Megalopolitas perdidos (ABC, 11 de Mayo de 1972)
Qué liberación el coche, qué síntoma de aristocratismo, qué extraordinaria autonomía. Fabriquemos coches, pues; acabemos con los medios de transporte lentos y sucios, aquellos trenes promiscuos, aquellas aglomeraciones ante las ventanillas, aquellos tranvías renqueantes. El coche como síntoma de emancipación gregaria, como nueva distinción social, como arma definitiva para derrotar las distancias en las cada vez más grandes ciudades, las megalópolis interminables.
Vengan coches a la calle. Y al cabo de poco tiempo se comprueba con estupor que el coche inficiona la atmósfera, congestiona las calles, mata a la gente y pierde velocidad frente a los semáforos, los atascos y la saturación. No resuelve. Ciudadanos: abandonen el coche y usen los medios colectivos de transporte, que esa es la solución de la gran ciudad (y resulta cierto). ¿Pero dónde y cómo están los transportes colectivos urbanos? ¿Me hablan del Suburbano madrileño, especie en horas-punta de círculo dantesco con fabulosas aglomeraciones para todo, para tomar billete, para tomar el tren, para tomar la escalera rodante o el ascensor, ello sin contar el humillante hacinamiento a que son sometidos los viajeros durante el largo trayecto? El Suburbano es un ejemplo entre muchos.
No. El coche en sí mismo es bueno. El transporte colectivo en sí mismo es bueno. La máquina y la técnica en sí mismas son buenas. Pero ni el coche ni el transporte colectivo ni la máquina ni la técnica son buenas en su aplicación en el uso «social» que se hace de ellas, asunto por lo demás muy sabido. Cuando veo a los conductores de coches sulfurados, la ciudad podrida, el ruido taladrando los tímpanos, la multitud apretada en las jaulas de hierro, las mujeres escarnecidas, las escaleras incómodas, siempre acabo preguntándome, no con amargura, sino simplemente con fría desesperación fatalista: ¿Y esta es la civilización que hemos creado? ¿Este es el porvenir que a mí me espera? ¿Sufrir codazos y perder media vida en un miserable transporte colectivo o en una estúpida maquinita que me conduce a un trabajo que siempre –por definición– está en el otro extremo de la ciudad, mientras lucho con media población que procede de adonde yo voy y se dirige a de donde yo vengo? ¿Qué absurdo es éste? ¿Es que a la gente le basta saber dónde trabaja para comprarse la casa a quince kilómetros de distancia? Eso requiere dividir la población de Madrid en tantos núcleos como puntos cardinales tiene. Y jugar con los núcleos a la pelota, trasvasarlos, barajarlos, de forma que cuando suena la hora de trabajar el lío sea realmente cósmico y digno de que los historiadores futuros afilen las teclas electrónicas y le cuenten a alguien el milagro.

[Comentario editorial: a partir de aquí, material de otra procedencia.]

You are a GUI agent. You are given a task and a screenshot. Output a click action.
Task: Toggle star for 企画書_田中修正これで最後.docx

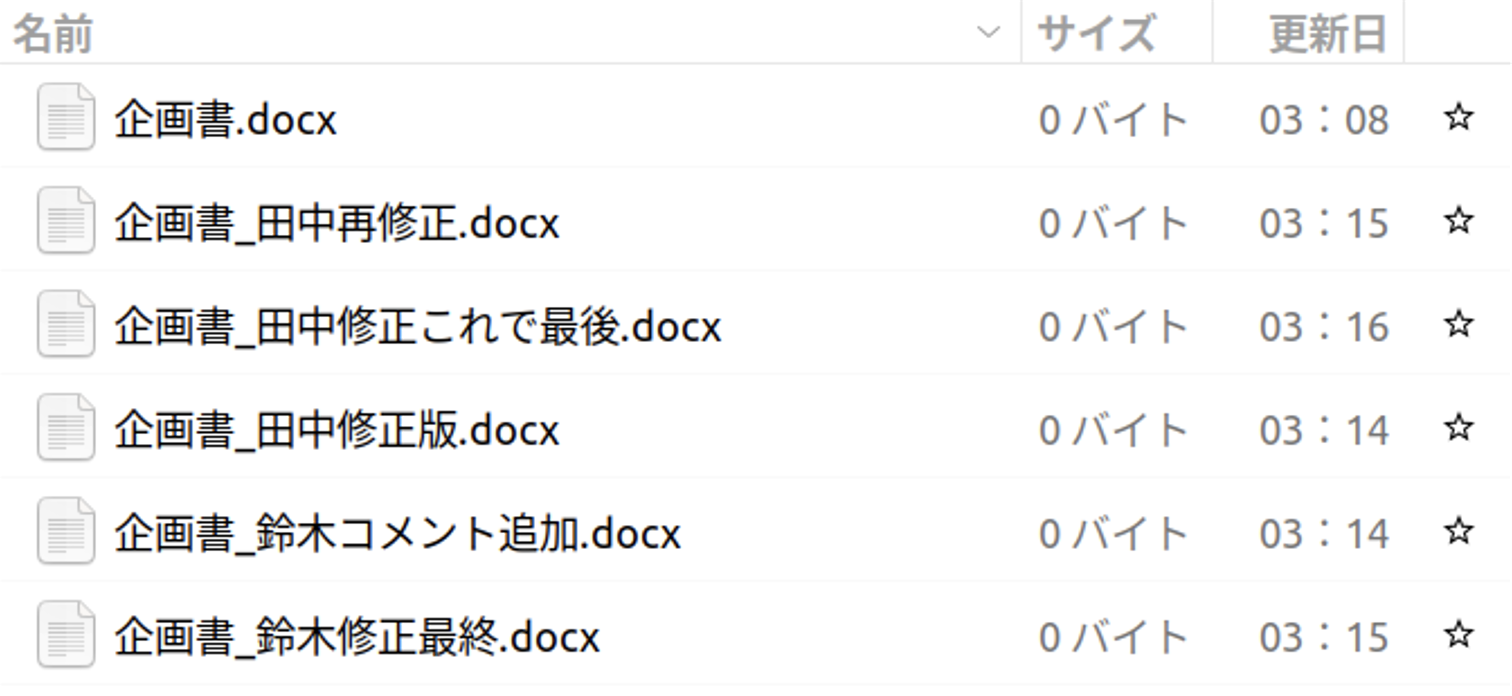(1459, 325)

El habitante de la megalópolis está perdido porque el mal radica en la ciudad misma, en su desmesura, en su crecimiento caótico, que comporta un cúmulo de necesidades inútiles, gratuitas –túneles, pistas, puentes, artilugios rodantes, sótanos, hosquedad– a las que algunos tendrán aún la fantasía de llamar progreso, con probable ignorancia de que la gran ciudad es el enemigo número uno del pobre que, por razón de su menesterosidad, se ve obligado a comprar la casa en el extrarradio, a comprar en los mercados más caros, a gastar más que nadie en el transporte, a perder más tiempo en sus desplazamientos, a dormir menos, a vivir menos y a morir antes. ¿Por qué tal condenación además de que ingresa menos dinero que nadie?
La idea de progreso es una añagaza. De nada sirve fabricar más coches para tener que construir más pasos elevados y producir más puestos de trabajo, y tener que construir más casas que hagan la ciudad más grande y requiera más coches y más túneles y… Basta. Lo contrario comprendo que sería la consunción. Pero en definitiva este es uno de los conflictos del capitalismo. Por eso es capitalismo. Determinar cuántos grados debe avanzar la civilización constituye el gran problema de nuestro tiempo. Lo peor y más suicida es el progreso indiscriminado, precisamente el que se está llevando a cabo. Y ahí tenemos la destrucción del equilibrio biológico, el repudio de la gran ciudad, el tributo mortífero de la carretera, el retroceso de la civilización del ocio, los sueños ahogados en gas-oil y el somnífero emanado de las pantallas.